*The task*: Exact copy, no pictures: every line from the one that contains "Task: Sort by" through the end of the data below, and nothing else.
──────── Study material
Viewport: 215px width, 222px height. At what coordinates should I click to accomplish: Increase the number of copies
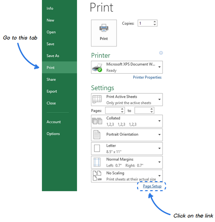[155, 22]
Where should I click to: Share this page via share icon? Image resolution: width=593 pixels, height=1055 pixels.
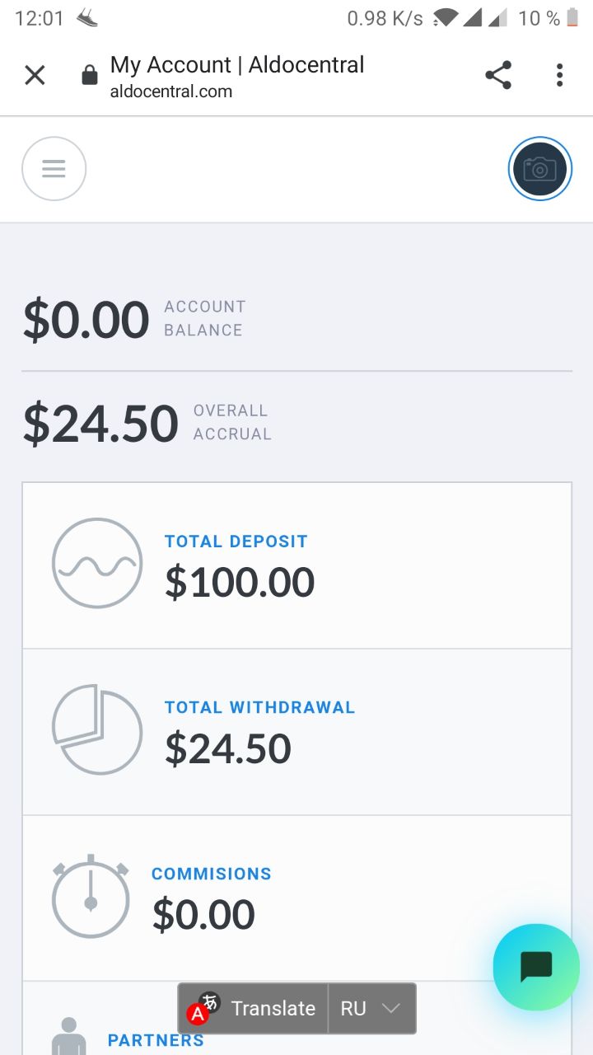(498, 76)

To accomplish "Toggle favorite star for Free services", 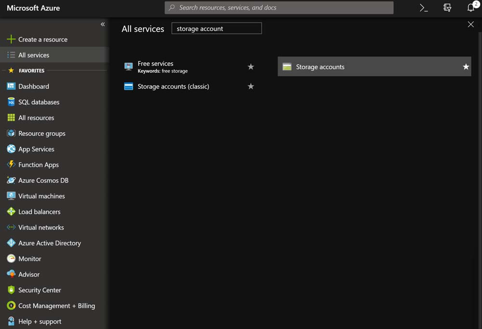I will (x=251, y=67).
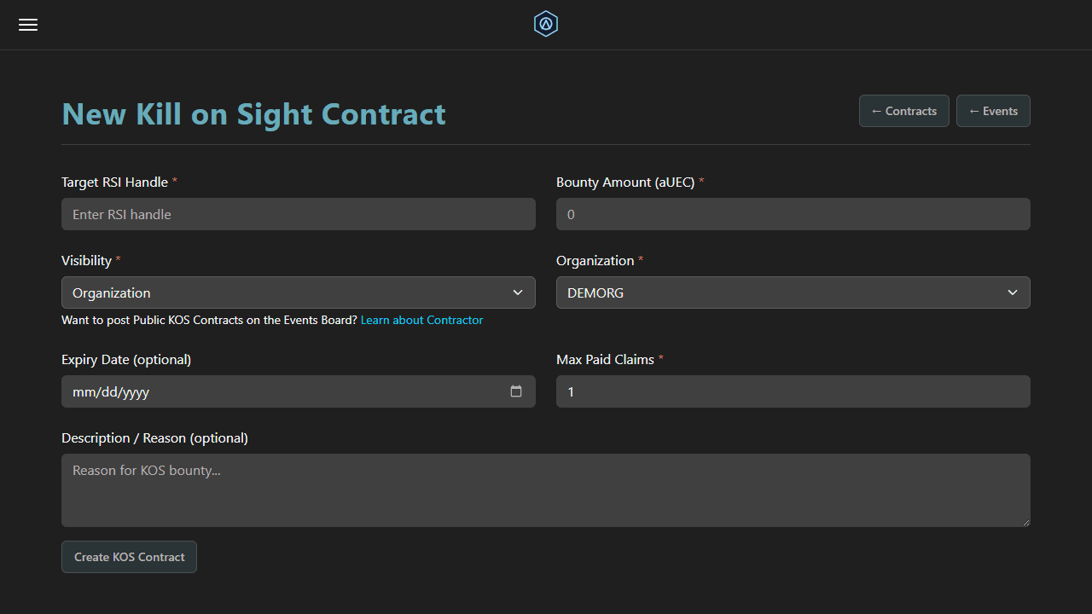Navigate back to Events
1092x614 pixels.
click(x=993, y=111)
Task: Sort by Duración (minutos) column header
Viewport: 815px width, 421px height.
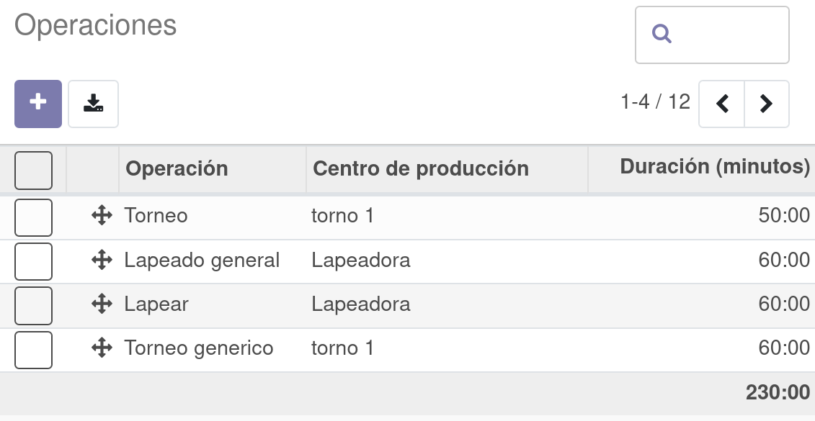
────────────────
*Expected answer*:
Task: Sort by Duración (minutos) column header
Viewport: 815px width, 421px height.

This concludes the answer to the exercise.